Choosing Stillness: What Stepping Away From the Grind Taught Me About Rest

I am a workaholic. For years, I wore busyness like armor, layering deadlines over social obligations and professional ambition over personal stillness. I convinced myself that as long as I stayed in motion, as long as my calendar remained full and my inbox constantly refreshed, I would never have to interrogate the quiet exhaustion humming beneath the surface of my success.

I moved from event to event and project to project with the kind of urgency that felt noble. I kept telling myself that staying “on” was simply the price of relevance, especially as a Black creative navigating industries that reward visibility but rarely acknowledge depletion.

The truth is that I did not know how to be still, because stillness felt like vulnerability, and that felt dangerous in a world that often mistakes rest for laziness and equates overextension with drive. I had internalized the belief that if I was not producing, networking, responding, or showing up somewhere, then I was falling behind, and falling behind was not an option for someone raised on stories of sacrifice, resilience, and the necessity of working twice as hard to receive half as much.

Then I stepped away and took a few trips to escape reality. 

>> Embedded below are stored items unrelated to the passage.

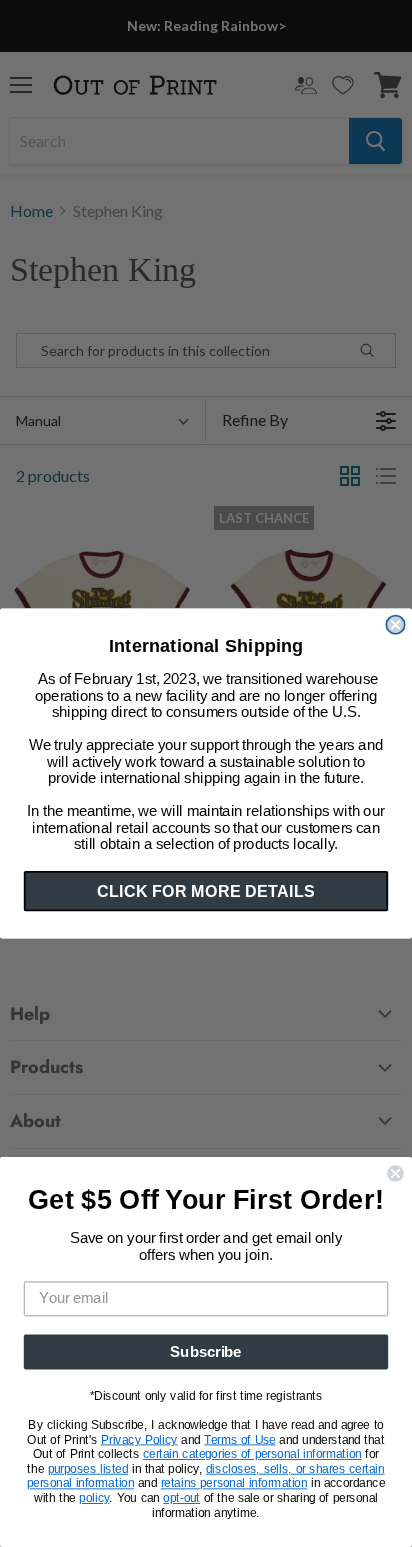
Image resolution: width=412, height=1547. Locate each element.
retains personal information (234, 1484)
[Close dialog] (395, 625)
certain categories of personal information (252, 1454)
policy (94, 1498)
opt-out (181, 1498)
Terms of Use (239, 1440)
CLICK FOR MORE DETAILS (206, 891)
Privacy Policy (139, 1440)
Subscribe (205, 1352)
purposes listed (88, 1469)
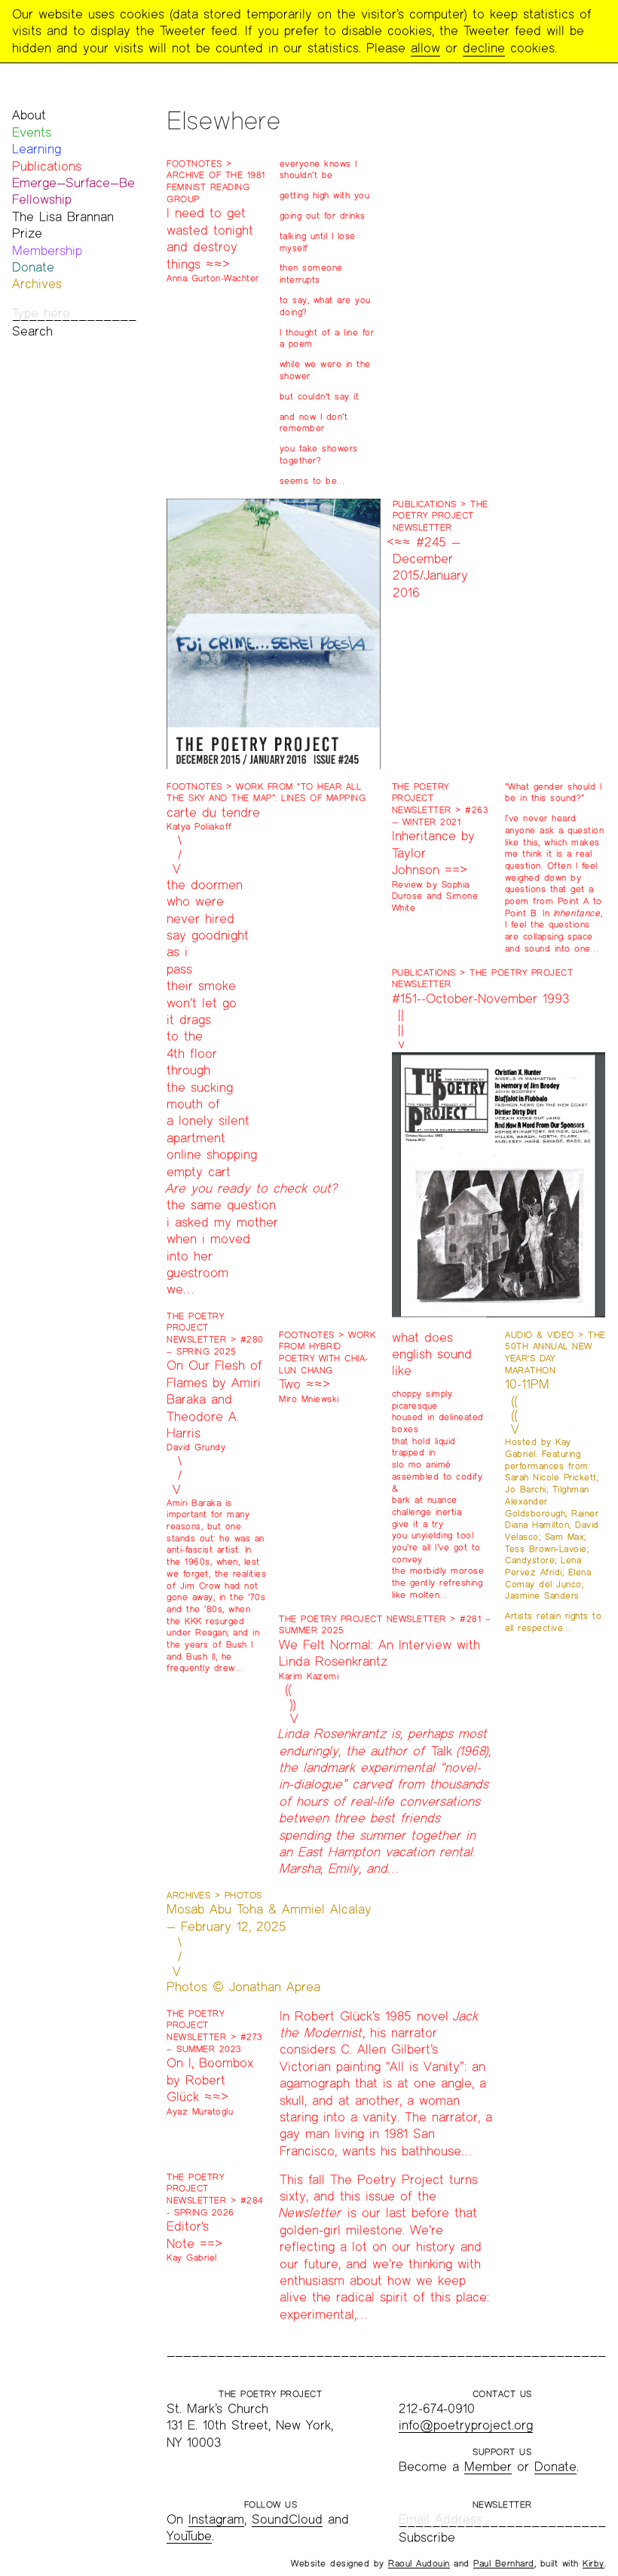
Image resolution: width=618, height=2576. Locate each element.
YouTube (189, 2536)
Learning (36, 149)
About (29, 115)
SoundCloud (287, 2519)
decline (484, 48)
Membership (47, 250)
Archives (37, 283)
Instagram (216, 2519)
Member (488, 2466)
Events (31, 132)
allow (425, 48)
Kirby (593, 2563)
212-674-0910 (437, 2408)
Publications (46, 166)
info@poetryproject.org (466, 2425)
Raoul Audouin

A stay at Murrieta Hot Springs in California interrupted my rhythm in a way I had not anticipated, because the environment itself demanded slowness. Without the constant buzzing of notifications or the pressure to document every moment, I found myself sitting with long stretches of silence. I moved through purifying sauna sessions, lingered in rooftop sun soaks, and walked the Kneipp path—alternating between hot and cold water at shin level—feeling circulation return to places that had grown stiff from years of sitting, rushing, and holding myself too tightly.

Sleep came easily there, because for once I was not anticipating the next demand, the next email, the next opportunity that required immediate response.

Image: courtesy of Larry Stansbury

Two months later, when I traveled to Nassau, Bahamas, on a Royal Caribbean cruise to visit the Royal Beach Club, walking along the shoreline without an agenda, feeling the sun settle heavily against my shoulders while the tide moved in steady rhythm beside me, I began to understand how rarely I allowed myself to exist without performing productivity. 

There was something quietly radical about knowing that no one needed anything from me in those moments, that the world would continue turning without my constant participation, and that my value did not diminish simply because I chose not to be available. The days unfolded without structure, and instead of feeling anxious about what I was not accomplishing, I felt a widening sense of clarity about what I had been sacrificing in the name of accomplishment.

As Black people, we inherit a complicated relationship with rest, shaped by generations who had no choice but to endure and survive, who measured safety in labor and security in productivity. Also, who often could not afford the luxury of slowing down. Hustle becomes not only cultural but protective, a way of proving that we belong in spaces that were not designed with our ease in mind. Yet somewhere along the way, that protective instinct can calcify into self-neglect, into a pattern of overextension that leaves little room for joy, softness, or reflection.

Image: courtesy of Larry Stansbury

In Murrieta and Nassau, I began to unlearn the idea that rest must be earned through exhaustion, recognizing instead that stillness is not a reward at the end of suffering but a prerequisite for sustainable living. When I slowed down, I did not lose my ambition. I refined it, separating what genuinely fulfilled me from what merely kept me visible. I noticed how much clearer my thoughts became when they were not competing with constant noise, and how much more intentional my choices felt when they were not driven by fear of missing out.

I returned home different, not because travel transformed me into someone new, but because it reintroduced me to the version of myself that exists beneath urgency, beneath performance, beneath the armor of busyness I had mistaken for strength. I now build space into my schedule with the same seriousness that I once reserved for deadlines, understanding that my creativity sharpens in quiet and my resilience strengthens when it is supported by rest rather than fueled by adrenaline.

The grind once convinced me that staying “on” was the only way to survive, but stillness taught me that survival is not the same as thriving. Choosing to pause, breathe, and exist without constant output is not an act of weakness, but an act of self-preservation.